··· Records

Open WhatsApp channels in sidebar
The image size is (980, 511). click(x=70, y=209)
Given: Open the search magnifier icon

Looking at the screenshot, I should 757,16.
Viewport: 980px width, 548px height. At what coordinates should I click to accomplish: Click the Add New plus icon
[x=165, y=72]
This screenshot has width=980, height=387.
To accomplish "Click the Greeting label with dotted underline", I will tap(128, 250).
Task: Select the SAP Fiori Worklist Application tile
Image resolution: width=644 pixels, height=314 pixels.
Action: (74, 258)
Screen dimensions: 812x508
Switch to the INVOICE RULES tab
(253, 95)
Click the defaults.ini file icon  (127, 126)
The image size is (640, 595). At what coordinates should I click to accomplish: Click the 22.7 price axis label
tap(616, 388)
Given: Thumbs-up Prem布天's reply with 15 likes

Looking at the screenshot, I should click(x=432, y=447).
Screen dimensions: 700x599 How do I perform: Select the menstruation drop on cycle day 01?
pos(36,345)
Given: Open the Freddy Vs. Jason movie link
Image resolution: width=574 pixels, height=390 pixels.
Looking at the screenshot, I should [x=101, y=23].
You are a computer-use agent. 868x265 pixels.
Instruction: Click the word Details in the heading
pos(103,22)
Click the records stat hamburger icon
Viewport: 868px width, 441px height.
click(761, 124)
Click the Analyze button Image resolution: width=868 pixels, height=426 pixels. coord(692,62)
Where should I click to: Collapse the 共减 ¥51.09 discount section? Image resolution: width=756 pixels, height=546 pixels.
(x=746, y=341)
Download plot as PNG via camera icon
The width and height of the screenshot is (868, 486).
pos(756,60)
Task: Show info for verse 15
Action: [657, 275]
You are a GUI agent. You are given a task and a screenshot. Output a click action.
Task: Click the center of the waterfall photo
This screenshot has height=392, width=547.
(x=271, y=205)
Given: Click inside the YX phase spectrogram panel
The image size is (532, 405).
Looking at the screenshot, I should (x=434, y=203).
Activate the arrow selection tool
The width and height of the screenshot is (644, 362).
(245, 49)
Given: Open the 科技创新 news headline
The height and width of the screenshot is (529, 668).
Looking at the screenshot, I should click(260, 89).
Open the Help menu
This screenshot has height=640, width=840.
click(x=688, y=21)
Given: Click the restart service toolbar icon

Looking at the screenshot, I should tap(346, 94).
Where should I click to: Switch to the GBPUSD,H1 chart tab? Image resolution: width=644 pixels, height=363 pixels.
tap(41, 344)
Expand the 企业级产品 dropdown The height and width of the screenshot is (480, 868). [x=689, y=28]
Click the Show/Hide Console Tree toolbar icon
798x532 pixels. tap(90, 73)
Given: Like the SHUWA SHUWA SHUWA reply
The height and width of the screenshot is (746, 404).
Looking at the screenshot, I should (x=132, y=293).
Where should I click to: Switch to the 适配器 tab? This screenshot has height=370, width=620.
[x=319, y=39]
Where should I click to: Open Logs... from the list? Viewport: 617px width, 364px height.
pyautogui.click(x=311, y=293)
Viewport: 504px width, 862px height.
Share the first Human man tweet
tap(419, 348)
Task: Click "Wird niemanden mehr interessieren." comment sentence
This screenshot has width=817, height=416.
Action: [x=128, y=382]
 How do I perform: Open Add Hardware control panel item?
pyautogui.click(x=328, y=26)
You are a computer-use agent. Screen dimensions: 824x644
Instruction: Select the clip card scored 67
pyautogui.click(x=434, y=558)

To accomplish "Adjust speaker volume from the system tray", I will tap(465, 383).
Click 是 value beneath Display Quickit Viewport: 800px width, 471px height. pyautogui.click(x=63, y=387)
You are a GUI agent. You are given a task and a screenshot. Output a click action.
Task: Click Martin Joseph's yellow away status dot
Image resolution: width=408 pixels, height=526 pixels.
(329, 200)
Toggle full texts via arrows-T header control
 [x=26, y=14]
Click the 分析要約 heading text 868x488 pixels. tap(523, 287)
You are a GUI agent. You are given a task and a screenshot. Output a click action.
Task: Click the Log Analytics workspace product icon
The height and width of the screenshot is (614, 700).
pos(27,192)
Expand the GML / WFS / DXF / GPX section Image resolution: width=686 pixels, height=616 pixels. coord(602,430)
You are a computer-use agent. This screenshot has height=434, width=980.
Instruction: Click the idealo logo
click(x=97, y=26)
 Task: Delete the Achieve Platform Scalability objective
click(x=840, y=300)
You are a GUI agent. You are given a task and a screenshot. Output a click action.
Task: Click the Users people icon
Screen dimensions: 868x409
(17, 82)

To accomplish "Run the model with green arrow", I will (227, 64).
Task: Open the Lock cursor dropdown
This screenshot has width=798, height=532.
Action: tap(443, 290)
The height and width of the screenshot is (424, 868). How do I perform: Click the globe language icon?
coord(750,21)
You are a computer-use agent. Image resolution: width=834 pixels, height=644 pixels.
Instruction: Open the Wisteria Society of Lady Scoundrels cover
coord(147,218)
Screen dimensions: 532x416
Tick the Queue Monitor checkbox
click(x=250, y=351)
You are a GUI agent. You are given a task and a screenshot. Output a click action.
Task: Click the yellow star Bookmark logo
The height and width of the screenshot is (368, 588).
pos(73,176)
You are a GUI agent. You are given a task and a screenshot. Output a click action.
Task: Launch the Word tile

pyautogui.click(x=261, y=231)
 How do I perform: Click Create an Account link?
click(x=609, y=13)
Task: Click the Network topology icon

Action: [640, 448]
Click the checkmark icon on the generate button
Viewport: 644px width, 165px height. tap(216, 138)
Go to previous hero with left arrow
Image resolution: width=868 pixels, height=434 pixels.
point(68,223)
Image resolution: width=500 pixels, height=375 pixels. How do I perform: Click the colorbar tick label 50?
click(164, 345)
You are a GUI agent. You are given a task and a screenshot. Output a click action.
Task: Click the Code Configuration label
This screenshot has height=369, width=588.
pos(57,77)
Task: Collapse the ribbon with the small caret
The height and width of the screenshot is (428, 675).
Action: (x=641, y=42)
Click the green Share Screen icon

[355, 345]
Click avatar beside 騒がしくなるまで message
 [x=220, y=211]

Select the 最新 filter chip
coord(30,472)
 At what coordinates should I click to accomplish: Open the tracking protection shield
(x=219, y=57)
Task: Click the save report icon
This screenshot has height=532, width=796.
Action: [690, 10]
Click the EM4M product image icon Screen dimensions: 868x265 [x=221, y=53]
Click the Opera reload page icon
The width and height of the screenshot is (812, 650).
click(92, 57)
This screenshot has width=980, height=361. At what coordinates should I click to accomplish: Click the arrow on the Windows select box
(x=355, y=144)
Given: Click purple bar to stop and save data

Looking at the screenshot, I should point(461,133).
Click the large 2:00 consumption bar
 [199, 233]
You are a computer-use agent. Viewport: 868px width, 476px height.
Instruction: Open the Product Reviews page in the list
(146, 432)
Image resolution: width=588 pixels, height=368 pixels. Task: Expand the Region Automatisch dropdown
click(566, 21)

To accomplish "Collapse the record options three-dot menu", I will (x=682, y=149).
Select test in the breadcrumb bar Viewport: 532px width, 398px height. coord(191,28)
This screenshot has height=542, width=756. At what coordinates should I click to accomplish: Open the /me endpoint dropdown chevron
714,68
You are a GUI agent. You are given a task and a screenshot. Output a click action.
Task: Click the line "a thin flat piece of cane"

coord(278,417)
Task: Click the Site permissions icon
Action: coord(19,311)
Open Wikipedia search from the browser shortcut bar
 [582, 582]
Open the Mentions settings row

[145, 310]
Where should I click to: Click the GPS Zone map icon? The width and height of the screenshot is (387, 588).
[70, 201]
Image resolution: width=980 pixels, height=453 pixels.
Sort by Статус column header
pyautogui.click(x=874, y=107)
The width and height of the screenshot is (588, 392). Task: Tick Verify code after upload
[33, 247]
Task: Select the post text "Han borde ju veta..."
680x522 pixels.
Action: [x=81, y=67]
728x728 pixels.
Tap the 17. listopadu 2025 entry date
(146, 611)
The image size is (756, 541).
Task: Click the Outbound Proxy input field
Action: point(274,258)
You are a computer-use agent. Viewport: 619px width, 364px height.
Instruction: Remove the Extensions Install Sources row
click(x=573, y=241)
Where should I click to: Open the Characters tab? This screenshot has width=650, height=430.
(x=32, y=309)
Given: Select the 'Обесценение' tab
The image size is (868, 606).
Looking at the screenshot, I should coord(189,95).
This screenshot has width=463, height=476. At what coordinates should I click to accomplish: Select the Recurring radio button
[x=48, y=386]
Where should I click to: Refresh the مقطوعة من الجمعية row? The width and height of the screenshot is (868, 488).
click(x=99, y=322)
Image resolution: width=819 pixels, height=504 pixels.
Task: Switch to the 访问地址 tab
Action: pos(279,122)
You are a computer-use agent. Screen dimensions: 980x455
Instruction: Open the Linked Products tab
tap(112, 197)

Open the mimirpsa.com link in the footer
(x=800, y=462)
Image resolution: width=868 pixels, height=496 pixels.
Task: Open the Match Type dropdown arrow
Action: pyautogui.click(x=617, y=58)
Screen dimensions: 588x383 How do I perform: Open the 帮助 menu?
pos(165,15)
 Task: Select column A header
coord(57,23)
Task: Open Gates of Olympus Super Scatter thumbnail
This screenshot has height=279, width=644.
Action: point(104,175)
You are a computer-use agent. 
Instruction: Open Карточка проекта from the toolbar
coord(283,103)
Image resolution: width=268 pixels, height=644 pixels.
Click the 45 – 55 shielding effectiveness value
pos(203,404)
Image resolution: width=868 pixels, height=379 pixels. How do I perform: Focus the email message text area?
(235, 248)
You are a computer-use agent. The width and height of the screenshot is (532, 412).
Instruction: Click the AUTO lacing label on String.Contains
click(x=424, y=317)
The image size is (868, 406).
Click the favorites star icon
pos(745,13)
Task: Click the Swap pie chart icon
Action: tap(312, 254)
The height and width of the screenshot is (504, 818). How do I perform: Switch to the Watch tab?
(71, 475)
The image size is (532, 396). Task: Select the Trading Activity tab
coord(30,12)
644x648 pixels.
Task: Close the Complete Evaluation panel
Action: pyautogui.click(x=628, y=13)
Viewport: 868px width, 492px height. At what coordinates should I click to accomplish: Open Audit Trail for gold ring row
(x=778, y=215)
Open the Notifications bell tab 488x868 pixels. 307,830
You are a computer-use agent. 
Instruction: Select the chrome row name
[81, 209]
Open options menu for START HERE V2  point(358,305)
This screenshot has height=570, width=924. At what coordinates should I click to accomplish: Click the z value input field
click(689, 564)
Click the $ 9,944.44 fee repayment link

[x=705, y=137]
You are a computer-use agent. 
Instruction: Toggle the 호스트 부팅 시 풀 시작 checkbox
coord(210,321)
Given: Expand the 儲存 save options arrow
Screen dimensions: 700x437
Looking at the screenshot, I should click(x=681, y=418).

······

» **Exercise goal**: Please return all lines from the records that hold the word "yellow".

» **Written solution**:
Task: Click Martin Joseph's yellow away status dot
Task: Click the yellow star Bookmark logo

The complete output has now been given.